- Data shown -
____

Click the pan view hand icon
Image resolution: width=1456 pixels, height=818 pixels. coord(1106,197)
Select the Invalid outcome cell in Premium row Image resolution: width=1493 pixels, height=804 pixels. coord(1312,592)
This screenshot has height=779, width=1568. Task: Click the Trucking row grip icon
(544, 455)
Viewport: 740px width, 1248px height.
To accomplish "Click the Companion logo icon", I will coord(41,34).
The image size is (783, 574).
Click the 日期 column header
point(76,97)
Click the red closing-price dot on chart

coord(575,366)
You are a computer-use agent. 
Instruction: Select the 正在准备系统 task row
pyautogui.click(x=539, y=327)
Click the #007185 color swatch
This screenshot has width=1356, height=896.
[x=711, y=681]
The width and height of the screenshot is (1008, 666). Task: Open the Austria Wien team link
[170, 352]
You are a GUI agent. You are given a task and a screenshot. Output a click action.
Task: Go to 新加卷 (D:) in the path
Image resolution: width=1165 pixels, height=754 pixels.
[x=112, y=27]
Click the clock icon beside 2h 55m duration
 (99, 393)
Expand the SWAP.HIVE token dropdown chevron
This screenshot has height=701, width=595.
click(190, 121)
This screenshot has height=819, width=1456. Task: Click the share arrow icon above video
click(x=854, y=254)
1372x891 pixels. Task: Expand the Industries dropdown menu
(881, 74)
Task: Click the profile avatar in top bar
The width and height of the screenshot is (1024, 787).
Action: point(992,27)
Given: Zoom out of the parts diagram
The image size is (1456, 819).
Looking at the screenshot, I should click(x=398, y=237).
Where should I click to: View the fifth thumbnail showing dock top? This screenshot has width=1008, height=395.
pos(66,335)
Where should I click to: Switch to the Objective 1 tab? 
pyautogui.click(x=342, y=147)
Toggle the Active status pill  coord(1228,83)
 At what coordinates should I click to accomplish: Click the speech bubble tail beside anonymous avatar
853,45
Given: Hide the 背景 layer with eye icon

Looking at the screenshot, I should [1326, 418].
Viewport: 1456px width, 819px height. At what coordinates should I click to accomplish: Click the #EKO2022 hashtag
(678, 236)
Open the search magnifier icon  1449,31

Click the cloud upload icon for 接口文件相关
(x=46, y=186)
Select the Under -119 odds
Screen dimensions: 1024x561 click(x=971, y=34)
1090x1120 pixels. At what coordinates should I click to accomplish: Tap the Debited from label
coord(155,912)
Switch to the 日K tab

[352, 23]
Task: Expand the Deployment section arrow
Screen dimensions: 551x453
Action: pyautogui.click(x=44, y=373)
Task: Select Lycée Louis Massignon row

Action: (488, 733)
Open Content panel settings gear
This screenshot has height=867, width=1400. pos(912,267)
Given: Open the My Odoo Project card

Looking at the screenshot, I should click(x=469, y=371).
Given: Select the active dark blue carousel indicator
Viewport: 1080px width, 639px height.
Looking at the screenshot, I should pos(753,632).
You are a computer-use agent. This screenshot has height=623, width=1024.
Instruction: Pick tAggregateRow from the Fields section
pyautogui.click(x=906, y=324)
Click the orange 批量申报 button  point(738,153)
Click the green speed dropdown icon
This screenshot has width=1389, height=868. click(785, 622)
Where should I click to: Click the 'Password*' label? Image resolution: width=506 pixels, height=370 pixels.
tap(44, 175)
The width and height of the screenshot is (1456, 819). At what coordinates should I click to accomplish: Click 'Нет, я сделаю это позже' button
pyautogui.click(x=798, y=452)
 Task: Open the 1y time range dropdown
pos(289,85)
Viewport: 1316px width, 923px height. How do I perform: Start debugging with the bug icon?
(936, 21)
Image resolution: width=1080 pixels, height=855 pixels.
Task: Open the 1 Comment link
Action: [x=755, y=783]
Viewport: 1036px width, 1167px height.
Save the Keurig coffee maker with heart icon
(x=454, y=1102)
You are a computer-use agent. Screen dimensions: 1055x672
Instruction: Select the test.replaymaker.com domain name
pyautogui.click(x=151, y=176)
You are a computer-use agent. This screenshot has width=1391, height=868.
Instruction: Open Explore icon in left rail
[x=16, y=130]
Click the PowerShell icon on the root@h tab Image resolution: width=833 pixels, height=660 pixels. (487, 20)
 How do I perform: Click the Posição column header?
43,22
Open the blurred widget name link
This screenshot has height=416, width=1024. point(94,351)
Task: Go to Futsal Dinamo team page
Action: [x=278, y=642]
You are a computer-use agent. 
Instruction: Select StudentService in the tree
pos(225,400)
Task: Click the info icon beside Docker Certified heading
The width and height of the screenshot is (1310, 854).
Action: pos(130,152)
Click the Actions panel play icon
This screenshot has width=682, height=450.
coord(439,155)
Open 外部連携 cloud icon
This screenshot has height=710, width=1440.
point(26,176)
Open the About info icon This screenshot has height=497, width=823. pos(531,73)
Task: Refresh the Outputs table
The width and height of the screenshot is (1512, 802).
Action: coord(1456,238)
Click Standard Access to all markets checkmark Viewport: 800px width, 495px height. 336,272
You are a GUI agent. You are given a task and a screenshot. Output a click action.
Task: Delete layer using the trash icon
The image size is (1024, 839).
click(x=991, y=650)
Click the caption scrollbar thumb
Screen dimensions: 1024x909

____

- The exercise -
Print all of the entries above again word for word, changing nothing.

- Worked answer -
Click the pan view hand icon
Image resolution: width=1456 pixels, height=818 pixels. coord(1106,197)
Select the Invalid outcome cell in Premium row Image resolution: width=1493 pixels, height=804 pixels. coord(1312,592)
This screenshot has height=779, width=1568. Task: Click the Trucking row grip icon
(544, 455)
Viewport: 740px width, 1248px height.
To accomplish "Click the Companion logo icon", I will coord(41,34).
The image size is (783, 574).
Click the 日期 column header
point(76,97)
Click the red closing-price dot on chart

coord(575,366)
You are a computer-use agent. 
Instruction: Select the 正在准备系统 task row
pyautogui.click(x=539, y=327)
Click the #007185 color swatch
This screenshot has width=1356, height=896.
[x=711, y=681]
The width and height of the screenshot is (1008, 666). Task: Open the Austria Wien team link
[170, 352]
You are a GUI agent. You are given a task and a screenshot. Output a click action.
Task: Go to 新加卷 (D:) in the path
Image resolution: width=1165 pixels, height=754 pixels.
[x=112, y=27]
Click the clock icon beside 2h 55m duration
 (99, 393)
Expand the SWAP.HIVE token dropdown chevron
This screenshot has height=701, width=595.
click(190, 121)
This screenshot has height=819, width=1456. Task: Click the share arrow icon above video
click(x=854, y=254)
1372x891 pixels. Task: Expand the Industries dropdown menu
(881, 74)
Task: Click the profile avatar in top bar
The width and height of the screenshot is (1024, 787).
Action: point(992,27)
Given: Zoom out of the parts diagram
The image size is (1456, 819).
Looking at the screenshot, I should click(x=398, y=237).
Where should I click to: View the fifth thumbnail showing dock top? This screenshot has width=1008, height=395.
pos(66,335)
Where should I click to: Switch to the Objective 1 tab? 
pyautogui.click(x=342, y=147)
Toggle the Active status pill  coord(1228,83)
 At what coordinates should I click to accomplish: Click the speech bubble tail beside anonymous avatar
853,45
Given: Hide the 背景 layer with eye icon

Looking at the screenshot, I should [1326, 418].
Viewport: 1456px width, 819px height. At what coordinates should I click to accomplish: Click the #EKO2022 hashtag
(678, 236)
Open the search magnifier icon  1449,31

Click the cloud upload icon for 接口文件相关
(x=46, y=186)
Select the Under -119 odds
Screen dimensions: 1024x561 click(x=971, y=34)
1090x1120 pixels. At what coordinates should I click to accomplish: Tap the Debited from label
coord(155,912)
Switch to the 日K tab

[352, 23]
Task: Expand the Deployment section arrow
Screen dimensions: 551x453
Action: pyautogui.click(x=44, y=373)
Task: Select Lycée Louis Massignon row

Action: (488, 733)
Open Content panel settings gear
This screenshot has height=867, width=1400. pos(912,267)
Given: Open the My Odoo Project card

Looking at the screenshot, I should click(x=469, y=371).
Given: Select the active dark blue carousel indicator
Viewport: 1080px width, 639px height.
Looking at the screenshot, I should pos(753,632).
You are a computer-use agent. This screenshot has height=623, width=1024.
Instruction: Pick tAggregateRow from the Fields section
pyautogui.click(x=906, y=324)
Click the orange 批量申报 button  point(738,153)
Click the green speed dropdown icon
This screenshot has width=1389, height=868. click(785, 622)
Where should I click to: Click the 'Password*' label? Image resolution: width=506 pixels, height=370 pixels.
tap(44, 175)
The width and height of the screenshot is (1456, 819). At what coordinates should I click to accomplish: Click 'Нет, я сделаю это позже' button
pyautogui.click(x=798, y=452)
 Task: Open the 1y time range dropdown
pos(289,85)
Viewport: 1316px width, 923px height. How do I perform: Start debugging with the bug icon?
(936, 21)
Image resolution: width=1080 pixels, height=855 pixels.
Task: Open the 1 Comment link
Action: [x=755, y=783]
Viewport: 1036px width, 1167px height.
Save the Keurig coffee maker with heart icon
(x=454, y=1102)
You are a computer-use agent. Screen dimensions: 1055x672
Instruction: Select the test.replaymaker.com domain name
pyautogui.click(x=151, y=176)
You are a computer-use agent. This screenshot has width=1391, height=868.
Instruction: Open Explore icon in left rail
[x=16, y=130]
Click the PowerShell icon on the root@h tab Image resolution: width=833 pixels, height=660 pixels. (487, 20)
 How do I perform: Click the Posição column header?
43,22
Open the blurred widget name link
This screenshot has height=416, width=1024. point(94,351)
Task: Go to Futsal Dinamo team page
Action: [x=278, y=642]
You are a computer-use agent. 
Instruction: Select StudentService in the tree
pos(225,400)
Task: Click the info icon beside Docker Certified heading
The width and height of the screenshot is (1310, 854).
Action: pos(130,152)
Click the Actions panel play icon
This screenshot has width=682, height=450.
coord(439,155)
Open 外部連携 cloud icon
This screenshot has height=710, width=1440.
point(26,176)
Open the About info icon This screenshot has height=497, width=823. pos(531,73)
Task: Refresh the Outputs table
The width and height of the screenshot is (1512, 802).
Action: coord(1456,238)
Click Standard Access to all markets checkmark Viewport: 800px width, 495px height. 336,272
You are a GUI agent. You are given a task and a screenshot. Output a click action.
Task: Delete layer using the trash icon
The image size is (1024, 839).
click(x=991, y=650)
Click the caption scrollbar thumb
Screen dimensions: 1024x909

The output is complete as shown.